かおりさん(左)は元専業主婦、ターセンさん(右)は元IT企業勤務。ターセンさんの早期リタイア後、2003年東京・吉祥寺に「ギャラリーfève」、パン屋「ダンディゾン」を開く。現在結婚してから47年目、年齢差は11歳、独立した一男一女あり。共著に『しあわせな二人』『しあわせのつくり方』(ともにKADOKAWA)、かおりさんの著書に『「どっちでもいい」をやめてみる』『日々更新。』(ともにポプラ社)など多数。

いつも仲のいい引田夫妻のルール

5.日中は別行動でも、お互いのスケジュールは把握

吉祥寺ギャラリーfeveの引田かおりさん、ターセンさん、お互いのスケジュールを共有しているところ

ギャラリーやパン屋を一緒に営むと言っても、夫婦同時に行う仕事はほとんどなく、日中はほとんど別行動。さらには仕事の合間に美容院やトレーニング、会食、孫たちの習い事の送り迎えなど、さまざまな予定が入ってくるので、お互いの予定を手帳に書き合い、情報をこまめに共有している。

「よく驚かれるのですが、メールアドレスも夫婦でひとつ。それらを見ていれば、お互いの仕事の状況やプライベートの様子もほぼ頭に入ります。そうやってスケジュールをこまめに確認し合うことで、スムーズに助け合えます」(かおりさん)

6.新聞や本を読み、意見を交換し合う

引田夫妻はふたりとも、かなりの読書家。しかし共通の趣味と言えども、かおりさんは内田洋子、木皿泉、梨木果歩、彬子女王など女性作家の小説やエッセイ、ターセンさんは歴史もの(特に戦国時代もの)や経済に関する本と、好みのジャンルはバラバラ。

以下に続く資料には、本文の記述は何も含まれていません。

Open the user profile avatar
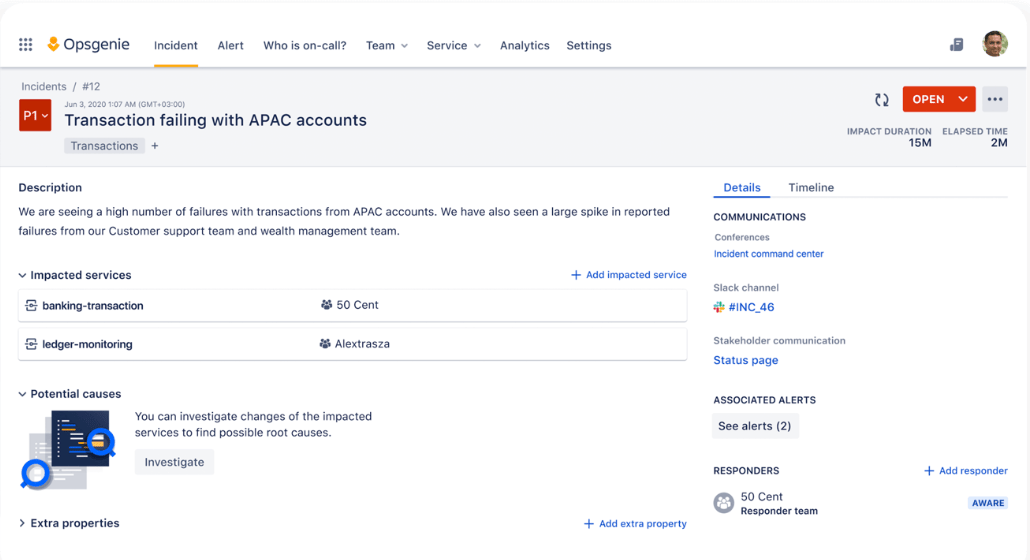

吉祥寺ギャラリーfeve引田かおりさんの愛読書、内田洋子、木皿泉、梨木果歩、彬子女王
吉祥寺ギャラリーfeve引田ターセンさんの愛読書、歴史もの、戦国ものなど

「私は彼のテリトリーにはあまり興味がないけれど、彼はお構いなしに『面白かったよ!』と内容を話してくる。『ふーん、そうなんだ』と流しながらも(笑)、そこから会話が生まれたりします」(かおりさん)

「僕は彼女が買ってきた本もたいてい読んでいるし、とくに『いいよ』と薦められたものは必ず読む。彼女の感性は素晴らしいし、僕は男の沽券とかないから、新しいカルチャーがどんどん入ってきて、面白いんだよね」(ターセンさん)

吉祥寺ギャラリーfeve引田かおりさん、ターセンさんの愛読書、内田洋子、木皿泉、梨木果歩、彬子女王

 また引田家は今も紙の新聞を取り続け、ふたりとも毎朝必ず目を通すのが日課だ。かおりさんは社会面や家庭面、ターセンさんは国際面や経済面と、注目するページは違うものの、同じものを読み続けることで、自然と会話や意見の交換が生まれてくるそう。

7.家の整理整頓、模様替えはふたりで

吉祥寺ギャラリーfeve引田かおりさん、ターセンさん部屋の模様替えをしているところ

「模様替えは趣味のひとつ」というかおりさん。ソファや椅子の位置を変えたり、インテリアファブリックを取り換えたりは、日常のこと。人を家に招く日は、普段は柱につけているテーブルを回遊できる位置に移動を。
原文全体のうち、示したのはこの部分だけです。